Con riferimento invece alla nuova disciplina dettata in tema di ammissibilità (cfr. art. 160, ult. comma, l.fall.), seguendo una interpretazione letterale della norma novellata, sembrerebbe che detta disposizione non sia applicabile a tutte le ipotesi in cui il concordato preveda la prosecuzione dell'attività di impresa. Sicché, a rigore, detto limite di ammissibilità non dovrebbe riguardare i concordati in cui sia prevista la continuità aziendale e, pertanto, non solo quelli in continuità diretta ma anche quelli misti che, seppure con finalità liquidatorie, prevedano la prosecuzione dell'attività di impresa.

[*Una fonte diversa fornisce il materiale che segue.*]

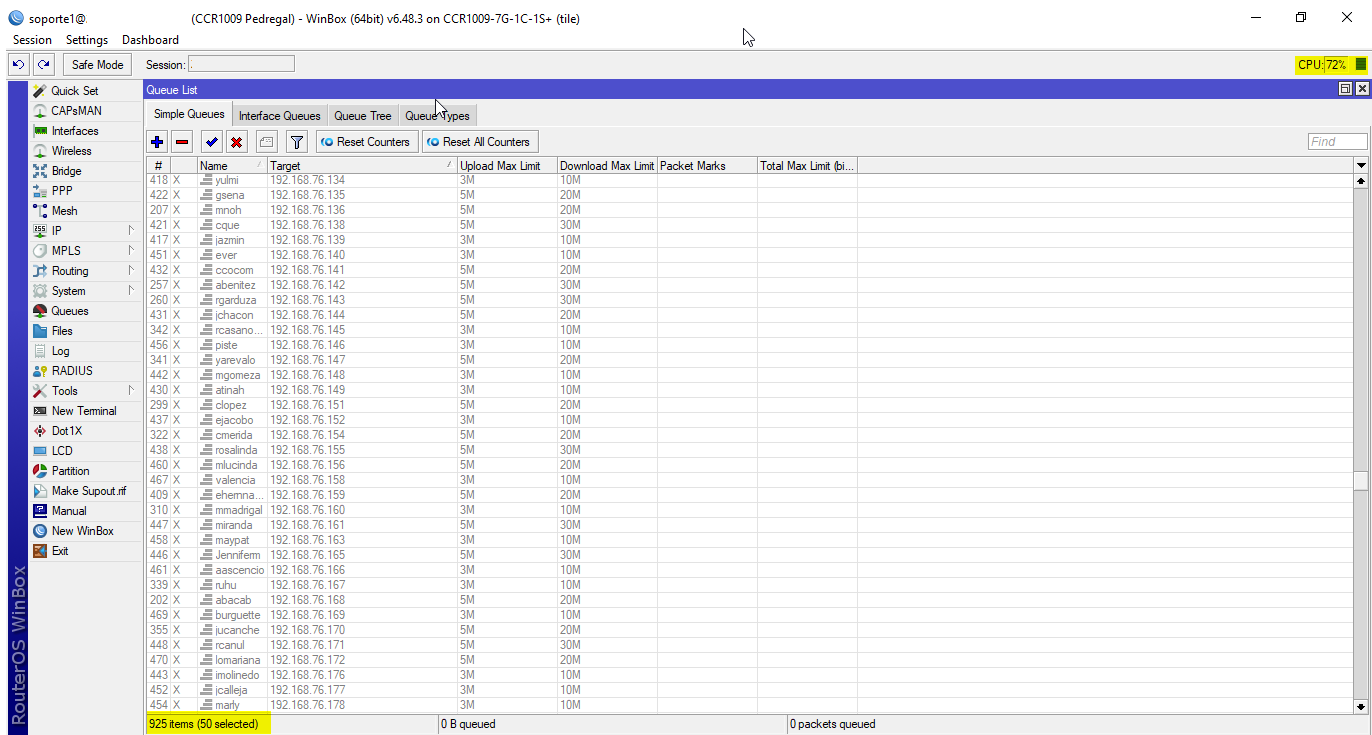Click the vertical scrollbar thumb
Viewport: 1372px width, 735px height.
(x=1360, y=481)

Per quanto attiene al limite dettato dall'art. 163, comma 4, l.fall. sembrerebbe che il concordato misto sia sottoposto alla stessa disciplina applicabile al concordato in continuità, atteso che il discrimine tra il limite minimo di pagamento dei creditori chirografari offerto dal debitore con il concordato liquidatorio (40%) e quello in continuità (30%) è costituito proprio dalla previsione della prosecuzione dell'attività di impresa, ipotesi che ricorre nel concordato misto.

Minimi riferimenti giurisprudenziali, bibliografici e normativi

In giurisprudenza: Trib. Monza, 13 febbraio 2015; Trib. Busto Arsizio, 1 ottobre 2014; Trib. Bari 4 maggio 2015; Trib. Arezzo, 27 febbraio 2015; Trib. Bergamo, 10 aprile 2014; Trib. Mantova 10 aprile 2014; Trib. Roma, 22 aprile 2015, cit.; Cass. Civ. n. 22828 dell 12.12.2012; Cass. Civ. S.U. n.11656 del 12.5.2008.

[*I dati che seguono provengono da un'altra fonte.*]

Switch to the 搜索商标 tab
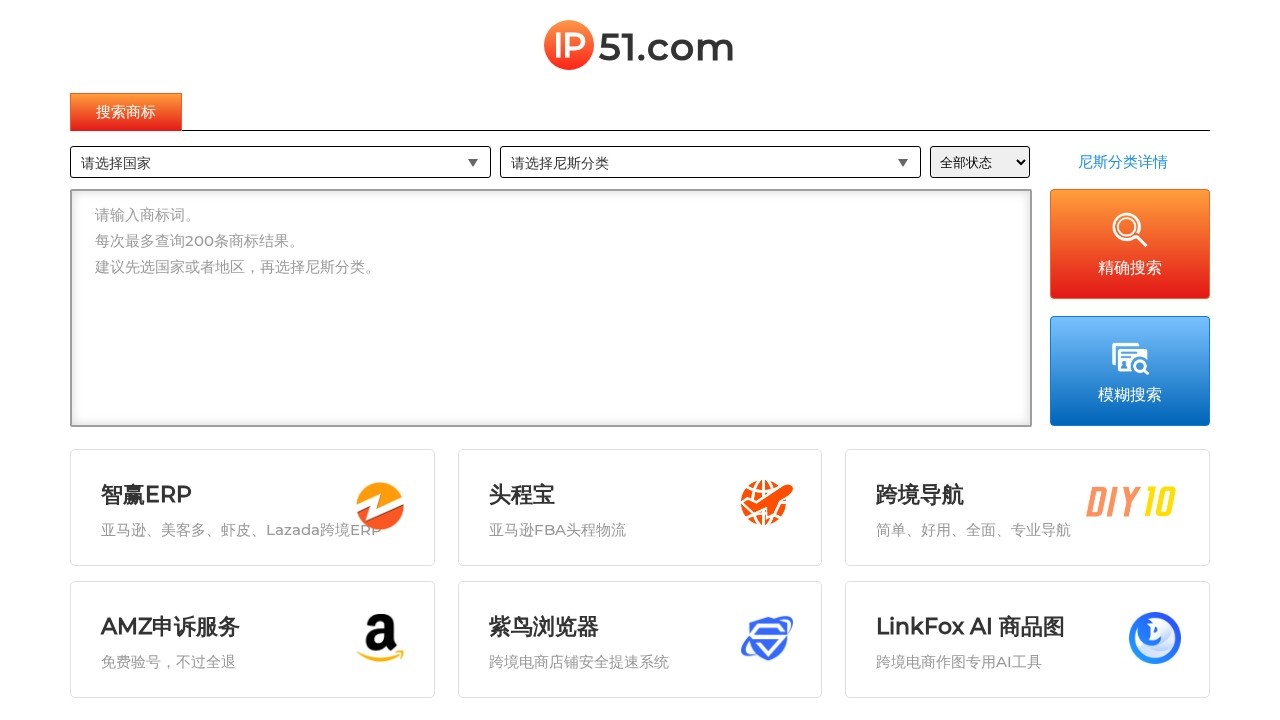point(125,111)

In dottrina: F. Lamanna, Che cos'è e quando è configurabile il cd. concordato “misto”?, su IlFallimetarista.it; C. Ravina, Concordato preventivo misto e nomina del liquidatore giudiziale, su IlFallimetarista.it; F. Di Marzio, Affitto d'azienda e concordato in continuità aziendale, su IlFallimetarista.it; R. Amatore, Concordato con continuità aziendale e affitto d'azienda, su IlFallimentarista.it; G.B. Nardecchia, Cessione dei beni e liquidazione: la ricerca di un difficile equilibrio tra autonomia privata e controllo giurisdizionale, in Fall. 2012, 92 e segg.; M. Fabiani, Fallimento e concordato preventivo, vol. II - Il Concordato preventivo, commento sub art. 2221 cod. civ. (a cura di Scialoja – Branca – Galgano), Bologna, 2014, 720 e segg.